Jadi, semua itineratuy perjalanan yang telah dipersiapkan ini harus disiplin jangan pernah molor dari kesepakatan agar keselamatan diri anda dan tim dapat dimulai dari rencana ini.

#5. Belum Mampu Beradaptasi Dengan Dunia Liar.
Seorang pendaki gunung pastinya mempunyai daya adaptasi dengan lingkungan yang sangat kuat dan mampu mengambil tindakan yang tepat supaya zona bahaya yang ada dapat dihindari dengan mengambil keputusan yang sangat tepat. Tidak hanya itu saja, pendaki yang telah berpengalaman juga harus mampu membaca fenomena alam detik demi detik sehingga perhitungan waktu untuk sampai ke puncak segera dapat sampai tanpa ada keraguan. Inilah yang menjadi perhatian bagi pendaki pemula yang tidak mampu beradaptasi dengan baik sehingga terjadi perjalanan yang sangat berpengaruh terhadap keselamatan. Seperti saat melakukan perjalanan pendakian ini di musim yang tepat, bukan saat peralihan musim hujan ke musim kemarau. Di zona ini masih cukup riskan karena adaptasi sangat tinggi masih dibutuhkan.

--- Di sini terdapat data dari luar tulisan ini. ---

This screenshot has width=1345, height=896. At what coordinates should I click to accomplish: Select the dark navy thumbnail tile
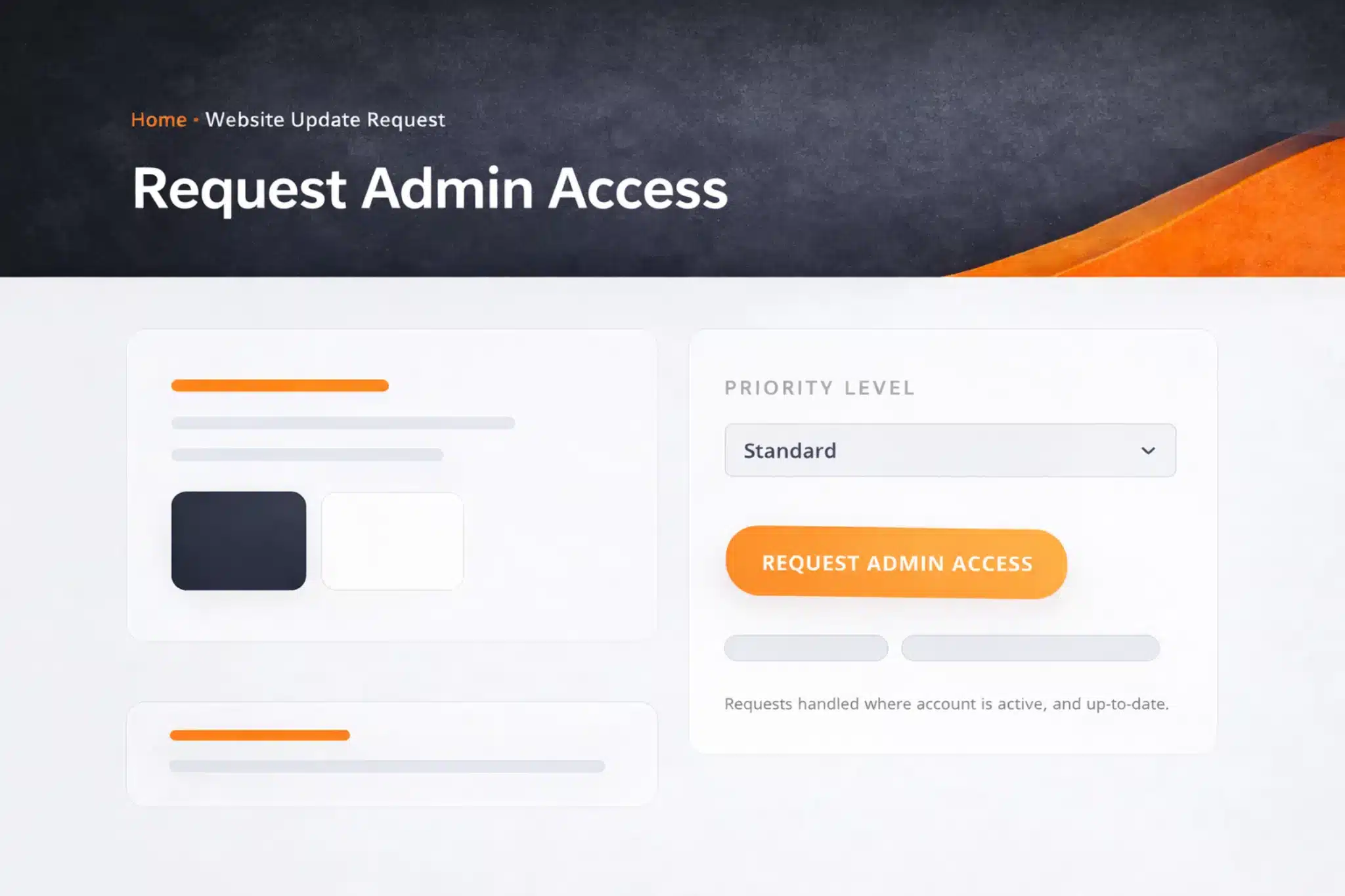[238, 541]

Ada lagi hal penting, tidak paham dan minim informasi terhadap rute treking yang dilalui sehingga terjadi rute yang masih gelap dan raba-raba saja tanpa ada rencana yang sangat matang. Akibatnya adapatasi dengan lingkungan menjadi terbatas mengakibatkan keselamatan diri menjadi ancaman serius. 

#6. Lupa Membawa Plastik Penyimpanan Barang.
Benda yang sangat ringan menyelamatkan anda saat berada di zona pendakit. Plastik yang kami maksudkan ini sangat menyeluruh sampai menurupi tas backpack yang disandang hingga mengatasi hal genting lainnya yaitu hujan secara tiba-tiba untuk melindungi seluruh perlengkapan serta pendaki itu sendiri. Jangan pernah sampai terlupakan karena akan berpengaruh kepada beban berat yang akan dibawa saat hujan mengenaik barang bawaan hingga pakaian yang dipakai.

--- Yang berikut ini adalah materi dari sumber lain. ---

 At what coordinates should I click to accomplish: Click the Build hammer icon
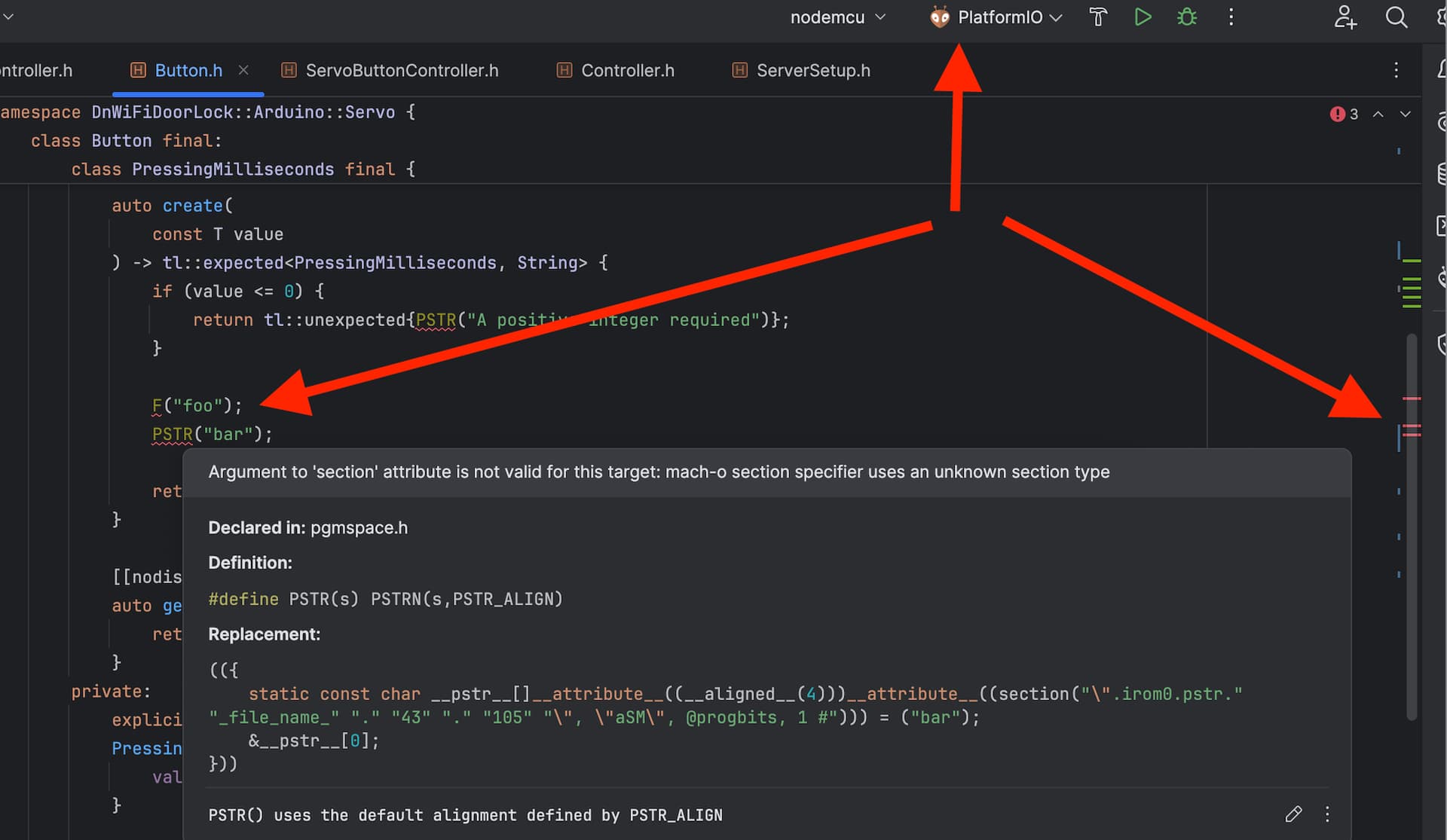(1098, 17)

Tidak hanya itu saja, ada barang penting lainnya yaitu bantal plastik tiup untuk menyangga kepala saat tidur juga menjadi perhatian. Walaupun hanya berupa plastik jenis lainnya tetapi akan mempengaruhi zona nyaman saat pendakian nanti.

#7. Lain-lain.
Tentu saja anda melakukan pendakian tidak melupakan peralatan lainnya seperti selimut darurat, tenda anti air, hingga tempat penyimpanan tambahan yang melekat di tas backpack. Karena selimut yang dibutuhkan saat cuaca sudah mulai dingin di waktu malam membutuhkn selimut untuk melindungi tubuh tetap dalam hangat dan terbebas dari hipothermia tubuh. Potensi lupa bisa saja terjadi disaat kesalahan fatal yang dapat terjadi bisa mengancam nyama dan harus menjadi perhatian bagi para pendaki pemula.

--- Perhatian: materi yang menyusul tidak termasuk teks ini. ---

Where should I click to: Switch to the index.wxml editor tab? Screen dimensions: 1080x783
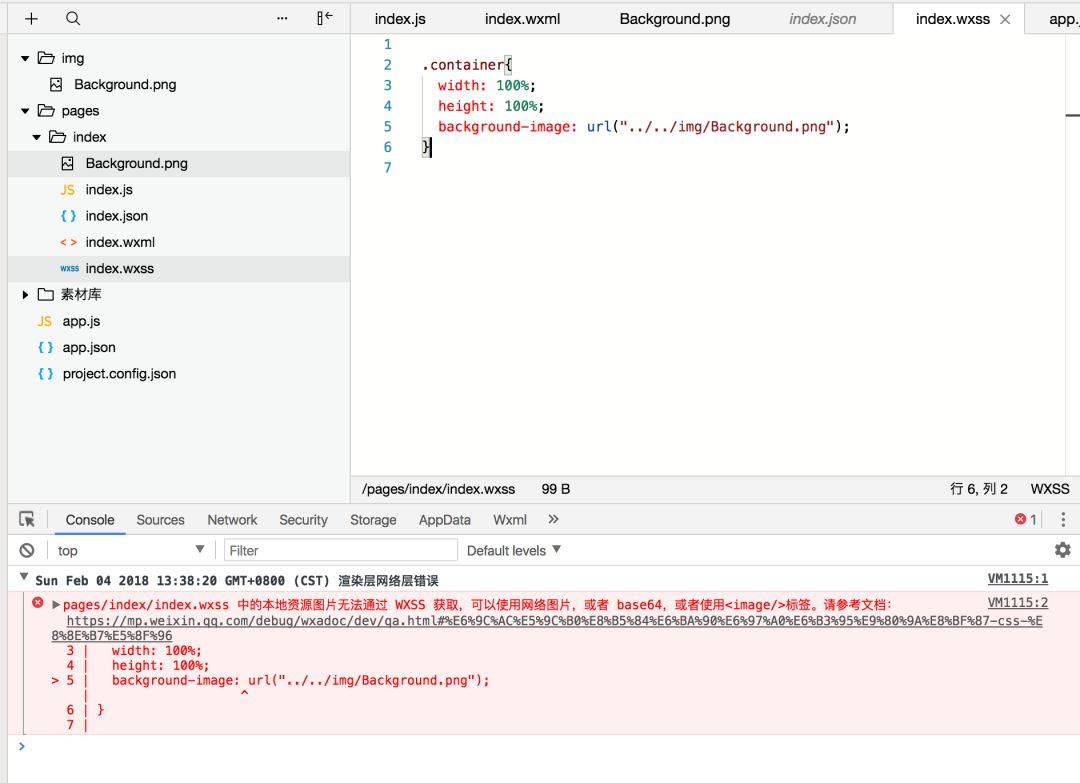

FORMULA! mendaki gunung bukan tempat bercanda dan bermain-main, harus ada keseriusan untuk melakukan eksplor adventure ini sesuai dengan rencana yang dipersiapkan. Siapkan semua hal penting walaupun terlihat sepele tetapi menjadi crusial disaat sulit. Pengalaman seperti ini walaupun sebagian saja yang kami sampaikan saat mendaki gunung agar terhindar dari hal yang sangat membahayakan diri. Jadi selalu asah kemampuan anda untuk mengetahui dan pahami treking perjalanan nanti supaya tidak terjadi kesalahan hingga tersesat. Selalu ikut komunitas pendaki yang ada di media sosial agar anda mendapatkan pengalaman lainnya dari pendaki yang mampu memberikan informasi tambahan sehingga kenyamanan selama pendakian dapat anda dapatkan sempurna.